Work instructions: List each line below that contains the word "Open".

Data to use:

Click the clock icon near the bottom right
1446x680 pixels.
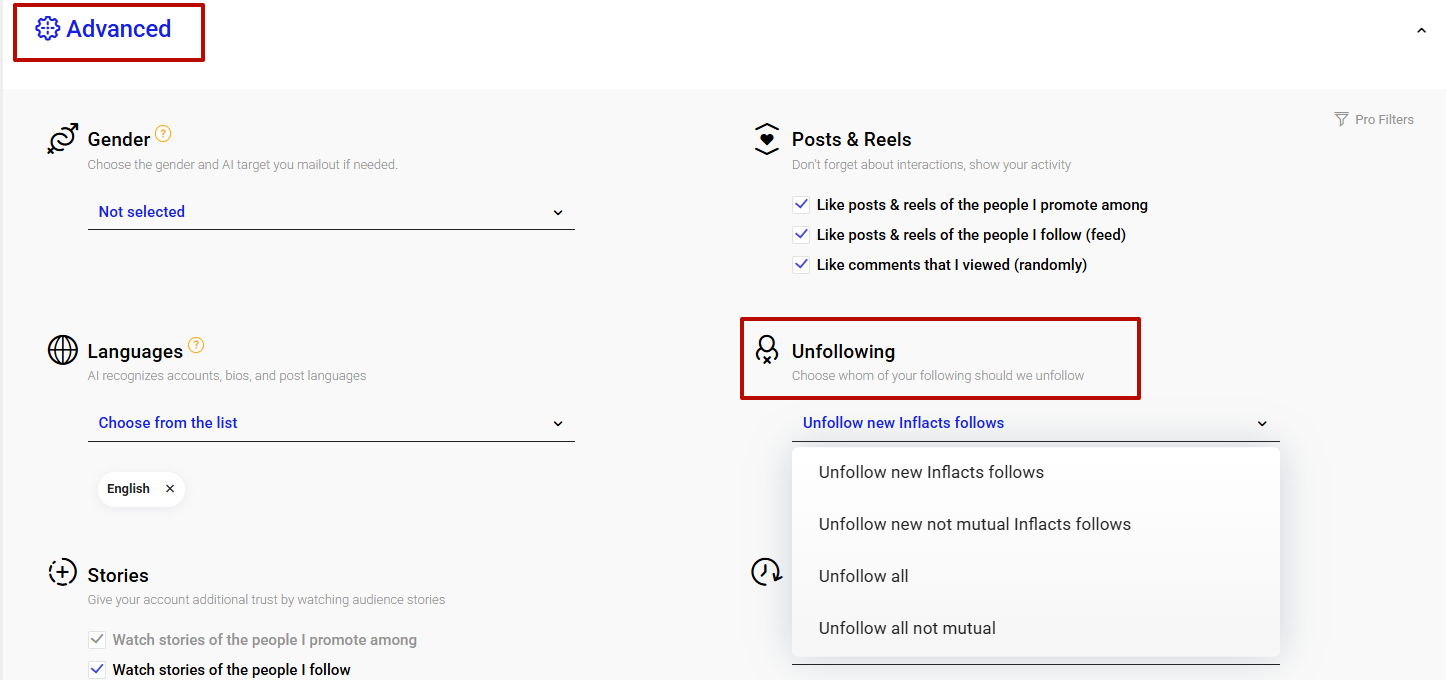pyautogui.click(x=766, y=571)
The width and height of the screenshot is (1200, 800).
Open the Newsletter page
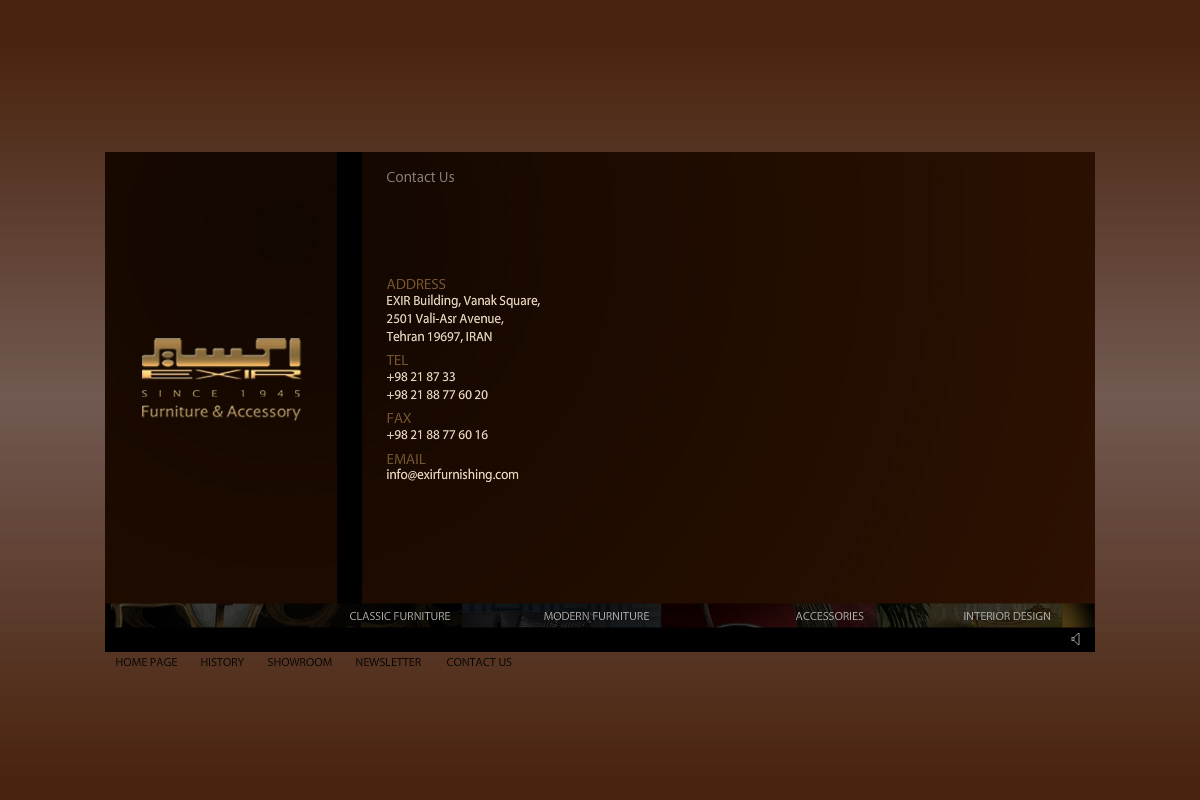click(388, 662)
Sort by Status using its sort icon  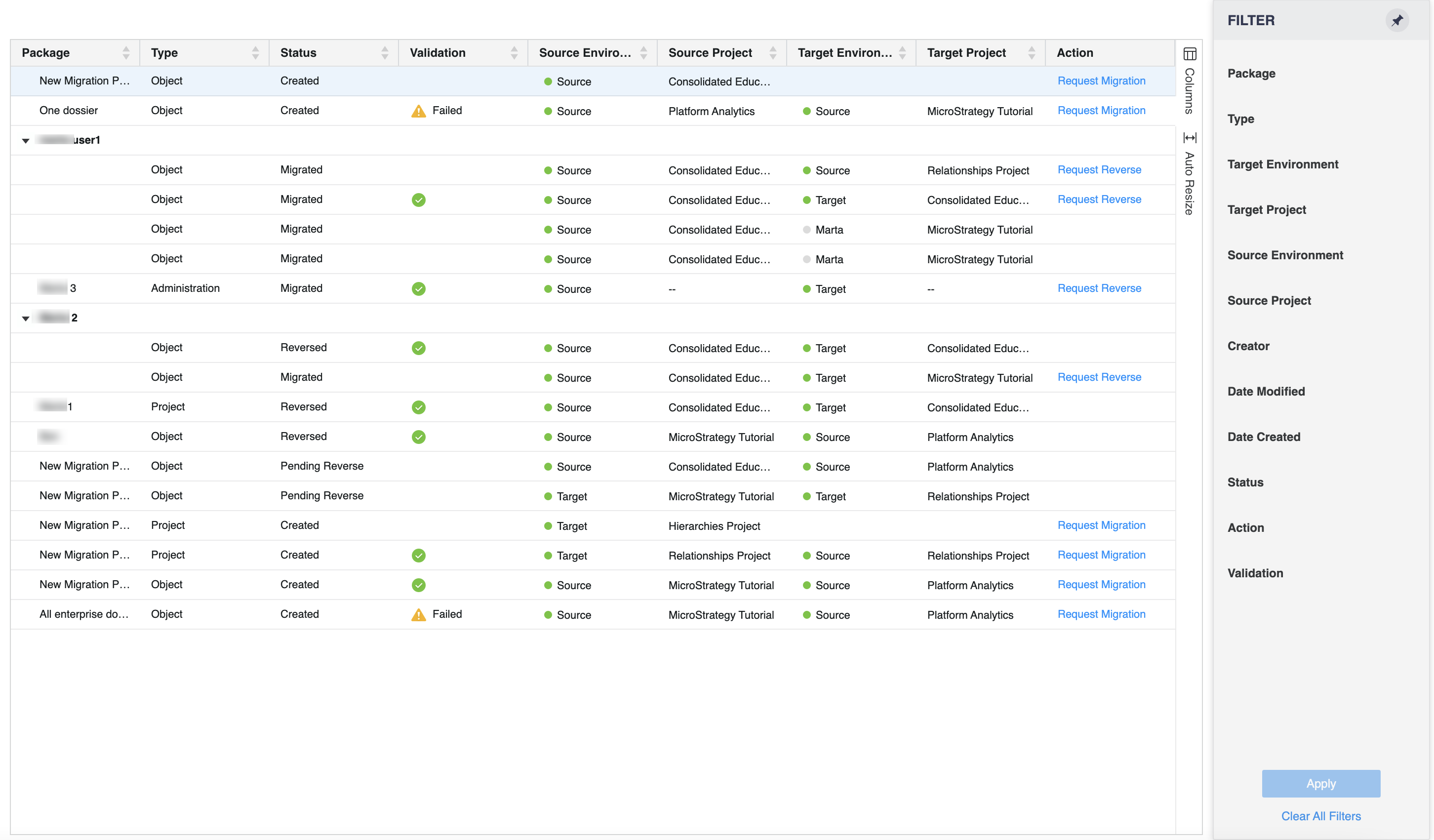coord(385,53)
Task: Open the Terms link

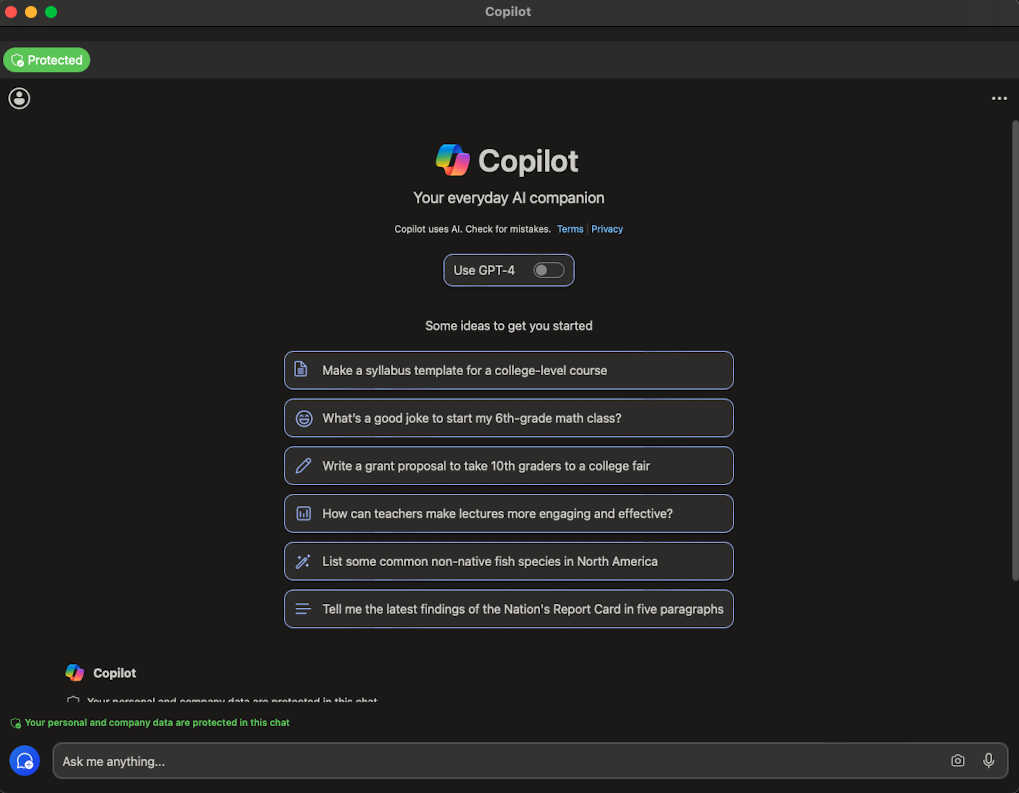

Output of the exercise:
Open the Newsletter page
Task: Open the Terms link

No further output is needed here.